■ **Task directions**: Can you copy out, word for word, the entries from the line containing "Agency Portal (899, 1554)" through the line containing "About (714, 1515)", including both of those lines?
╭─ Provided data
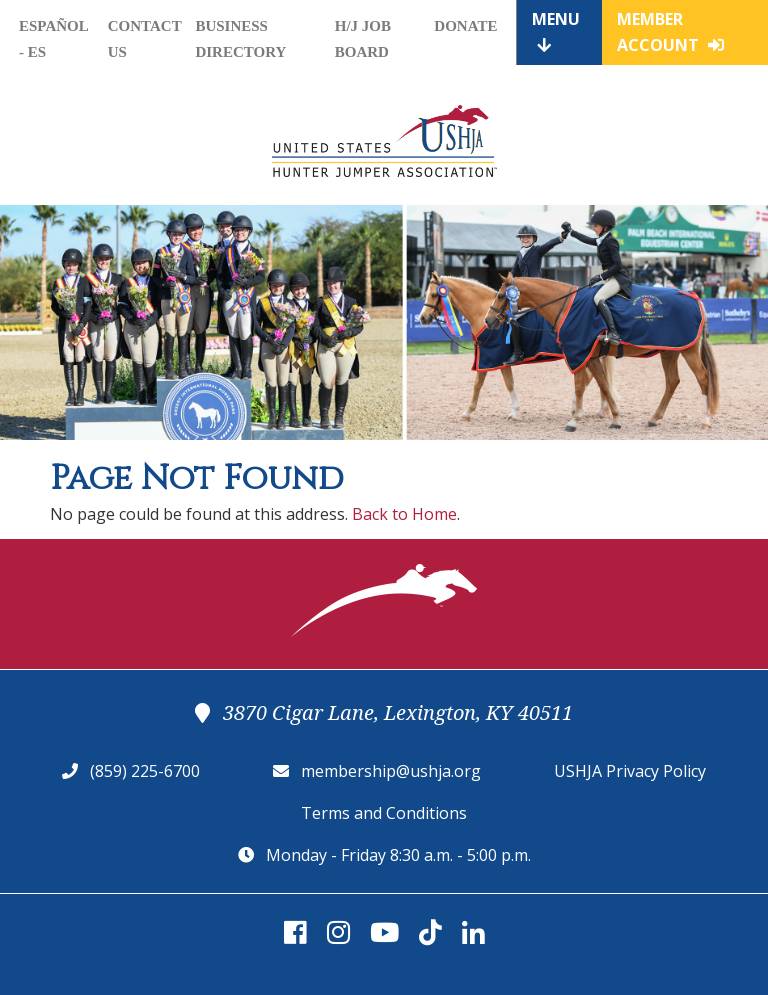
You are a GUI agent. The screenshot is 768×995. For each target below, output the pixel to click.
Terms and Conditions (384, 813)
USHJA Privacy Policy (630, 771)
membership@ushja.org (391, 771)
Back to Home (404, 514)
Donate (465, 26)
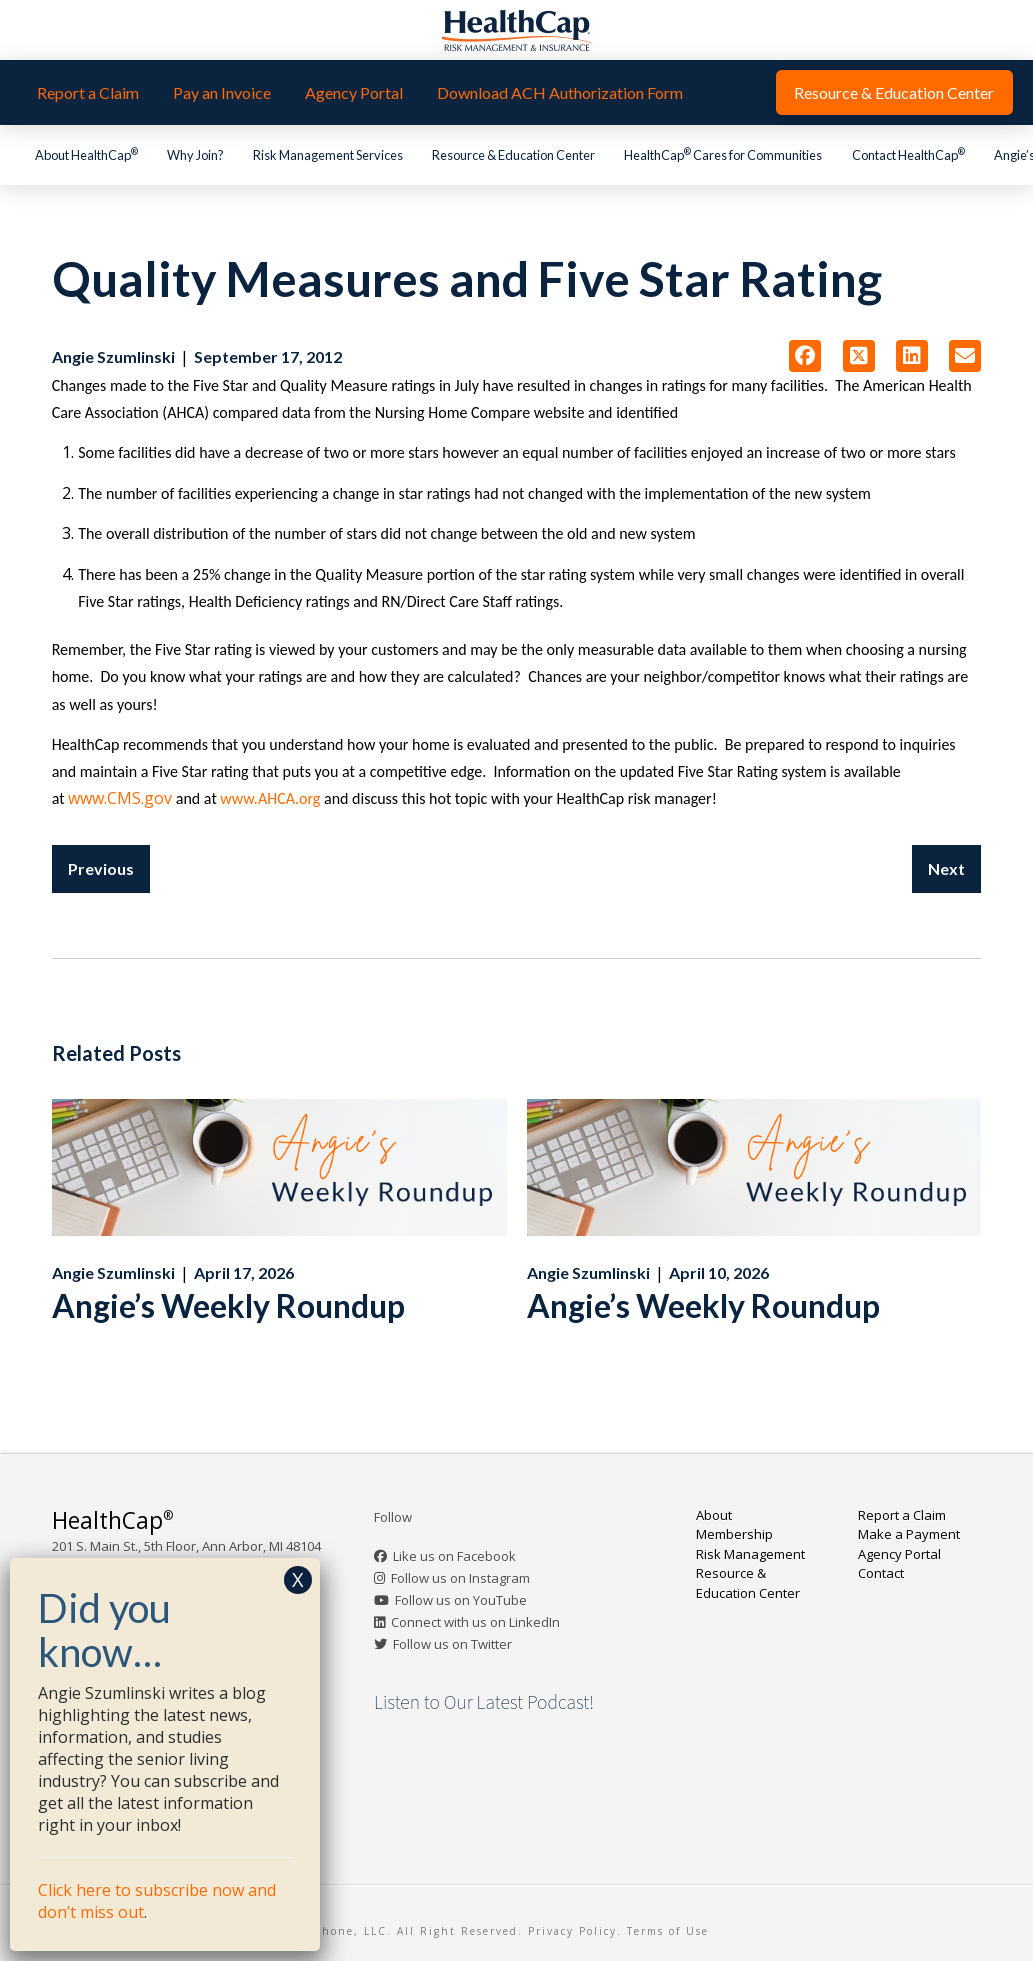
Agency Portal (899, 1554)
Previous (101, 868)
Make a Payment (909, 1534)
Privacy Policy (572, 1931)
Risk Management (750, 1554)
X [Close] (298, 1579)
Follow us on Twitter (452, 1644)
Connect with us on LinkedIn (475, 1622)
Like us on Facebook (454, 1556)
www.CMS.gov (120, 798)
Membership (734, 1534)
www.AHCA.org (272, 798)
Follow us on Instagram (460, 1578)
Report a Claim (902, 1515)
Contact (881, 1573)
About (714, 1515)
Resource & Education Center (748, 1583)
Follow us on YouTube (461, 1600)
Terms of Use (668, 1931)
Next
╰─
■ **Result for this task**:
Agency Portal (899, 1554)
Previous (101, 868)
Make a Payment (909, 1534)
Privacy Policy (572, 1931)
Risk Management (750, 1554)
X [Close] (298, 1579)
Follow us on Twitter (452, 1644)
Connect with us on LinkedIn (475, 1622)
Like us on Facebook (454, 1556)
www.CMS.gov (120, 798)
Membership (734, 1534)
www.AHCA.org (272, 798)
Follow us on Instagram (460, 1578)
Report a Claim (902, 1515)
Contact (881, 1573)
About (714, 1515)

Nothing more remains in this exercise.